## [WORK TASK]
Report every line below that holds the word "kakor".

Saved data entries
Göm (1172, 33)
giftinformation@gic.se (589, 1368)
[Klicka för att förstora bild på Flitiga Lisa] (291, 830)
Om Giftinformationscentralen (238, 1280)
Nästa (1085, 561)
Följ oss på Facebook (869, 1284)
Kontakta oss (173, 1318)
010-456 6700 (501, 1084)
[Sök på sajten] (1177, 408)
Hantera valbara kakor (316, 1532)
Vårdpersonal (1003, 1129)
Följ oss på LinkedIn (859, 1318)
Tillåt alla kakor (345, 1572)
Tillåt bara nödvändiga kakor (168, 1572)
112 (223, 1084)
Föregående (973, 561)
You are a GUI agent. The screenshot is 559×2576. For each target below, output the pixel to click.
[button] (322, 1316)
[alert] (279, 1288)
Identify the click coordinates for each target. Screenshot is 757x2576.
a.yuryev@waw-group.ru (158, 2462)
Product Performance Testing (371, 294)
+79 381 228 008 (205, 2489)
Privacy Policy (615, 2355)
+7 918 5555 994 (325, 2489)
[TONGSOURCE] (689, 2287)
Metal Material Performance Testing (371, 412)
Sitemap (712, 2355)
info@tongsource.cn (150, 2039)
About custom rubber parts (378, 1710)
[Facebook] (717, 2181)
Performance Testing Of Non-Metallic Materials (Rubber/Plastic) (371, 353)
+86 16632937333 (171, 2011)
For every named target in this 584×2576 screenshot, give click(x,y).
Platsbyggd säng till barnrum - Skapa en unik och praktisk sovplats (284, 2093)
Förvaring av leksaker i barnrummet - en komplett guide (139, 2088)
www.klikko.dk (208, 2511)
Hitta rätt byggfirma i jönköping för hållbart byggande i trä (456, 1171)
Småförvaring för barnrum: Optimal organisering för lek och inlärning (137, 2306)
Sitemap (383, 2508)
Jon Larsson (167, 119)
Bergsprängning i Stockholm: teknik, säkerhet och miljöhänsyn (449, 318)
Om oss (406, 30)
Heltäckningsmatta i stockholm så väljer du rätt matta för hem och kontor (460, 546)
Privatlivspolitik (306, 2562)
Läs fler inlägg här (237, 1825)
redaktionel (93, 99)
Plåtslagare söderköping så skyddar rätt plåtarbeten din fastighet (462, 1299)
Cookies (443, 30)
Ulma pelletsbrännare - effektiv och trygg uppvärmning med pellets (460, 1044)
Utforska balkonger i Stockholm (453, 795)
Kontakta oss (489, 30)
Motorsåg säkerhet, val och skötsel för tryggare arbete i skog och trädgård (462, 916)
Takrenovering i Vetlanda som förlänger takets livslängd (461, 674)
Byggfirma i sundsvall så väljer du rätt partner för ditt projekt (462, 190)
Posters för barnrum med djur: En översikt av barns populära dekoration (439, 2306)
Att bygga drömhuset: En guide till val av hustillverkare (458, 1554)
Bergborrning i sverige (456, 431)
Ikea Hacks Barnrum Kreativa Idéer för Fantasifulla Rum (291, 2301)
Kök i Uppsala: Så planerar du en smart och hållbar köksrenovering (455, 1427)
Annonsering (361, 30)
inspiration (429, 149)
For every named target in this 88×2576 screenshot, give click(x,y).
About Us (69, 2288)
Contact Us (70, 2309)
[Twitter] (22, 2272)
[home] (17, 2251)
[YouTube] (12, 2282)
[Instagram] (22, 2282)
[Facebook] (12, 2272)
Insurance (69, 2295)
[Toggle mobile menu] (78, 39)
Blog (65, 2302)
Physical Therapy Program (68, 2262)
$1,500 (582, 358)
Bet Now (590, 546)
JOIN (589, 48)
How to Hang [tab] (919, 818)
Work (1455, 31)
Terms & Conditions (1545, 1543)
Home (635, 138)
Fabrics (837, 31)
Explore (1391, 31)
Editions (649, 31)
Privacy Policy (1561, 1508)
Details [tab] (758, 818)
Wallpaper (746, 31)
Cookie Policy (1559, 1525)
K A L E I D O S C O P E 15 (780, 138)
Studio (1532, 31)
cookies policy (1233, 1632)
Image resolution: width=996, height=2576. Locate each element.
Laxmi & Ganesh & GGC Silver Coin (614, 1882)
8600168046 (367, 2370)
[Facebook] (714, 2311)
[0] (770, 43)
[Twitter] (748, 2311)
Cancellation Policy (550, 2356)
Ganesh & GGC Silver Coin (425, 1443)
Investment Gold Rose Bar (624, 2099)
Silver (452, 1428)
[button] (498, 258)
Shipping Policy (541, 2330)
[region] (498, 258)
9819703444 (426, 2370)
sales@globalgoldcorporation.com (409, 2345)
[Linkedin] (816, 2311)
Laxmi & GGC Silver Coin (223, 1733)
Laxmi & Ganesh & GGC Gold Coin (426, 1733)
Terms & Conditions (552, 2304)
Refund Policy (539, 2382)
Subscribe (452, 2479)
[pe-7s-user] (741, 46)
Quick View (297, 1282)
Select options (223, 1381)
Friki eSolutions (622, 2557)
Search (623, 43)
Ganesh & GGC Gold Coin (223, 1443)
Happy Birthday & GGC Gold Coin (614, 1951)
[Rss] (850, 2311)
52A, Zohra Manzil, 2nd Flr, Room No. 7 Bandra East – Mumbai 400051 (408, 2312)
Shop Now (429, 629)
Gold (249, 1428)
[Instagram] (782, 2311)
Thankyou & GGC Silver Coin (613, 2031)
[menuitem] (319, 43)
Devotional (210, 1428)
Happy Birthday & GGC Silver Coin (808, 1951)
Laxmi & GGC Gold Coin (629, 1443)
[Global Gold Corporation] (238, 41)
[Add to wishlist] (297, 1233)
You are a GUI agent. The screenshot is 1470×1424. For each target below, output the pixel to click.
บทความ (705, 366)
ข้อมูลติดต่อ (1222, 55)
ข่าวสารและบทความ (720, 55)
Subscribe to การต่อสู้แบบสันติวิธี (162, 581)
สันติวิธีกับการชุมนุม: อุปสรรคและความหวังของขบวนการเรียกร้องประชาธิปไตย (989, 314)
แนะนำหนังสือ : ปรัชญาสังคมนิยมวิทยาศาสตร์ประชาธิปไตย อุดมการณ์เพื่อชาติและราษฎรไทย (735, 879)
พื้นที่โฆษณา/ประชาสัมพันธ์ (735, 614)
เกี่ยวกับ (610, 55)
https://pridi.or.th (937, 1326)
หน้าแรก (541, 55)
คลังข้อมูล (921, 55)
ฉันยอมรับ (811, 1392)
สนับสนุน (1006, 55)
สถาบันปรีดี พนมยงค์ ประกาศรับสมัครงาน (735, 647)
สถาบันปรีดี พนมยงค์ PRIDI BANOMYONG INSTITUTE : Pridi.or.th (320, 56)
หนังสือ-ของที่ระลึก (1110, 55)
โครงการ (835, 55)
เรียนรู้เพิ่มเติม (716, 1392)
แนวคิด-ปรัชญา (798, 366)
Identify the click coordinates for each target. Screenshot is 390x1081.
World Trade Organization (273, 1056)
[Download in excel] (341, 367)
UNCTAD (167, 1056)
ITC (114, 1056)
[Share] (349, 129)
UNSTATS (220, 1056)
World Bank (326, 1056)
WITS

## [COMPLETED TASK]
Hantera valbara kakor (316, 1532)
Tillåt alla kakor (345, 1572)
Tillåt bara nödvändiga kakor (168, 1572)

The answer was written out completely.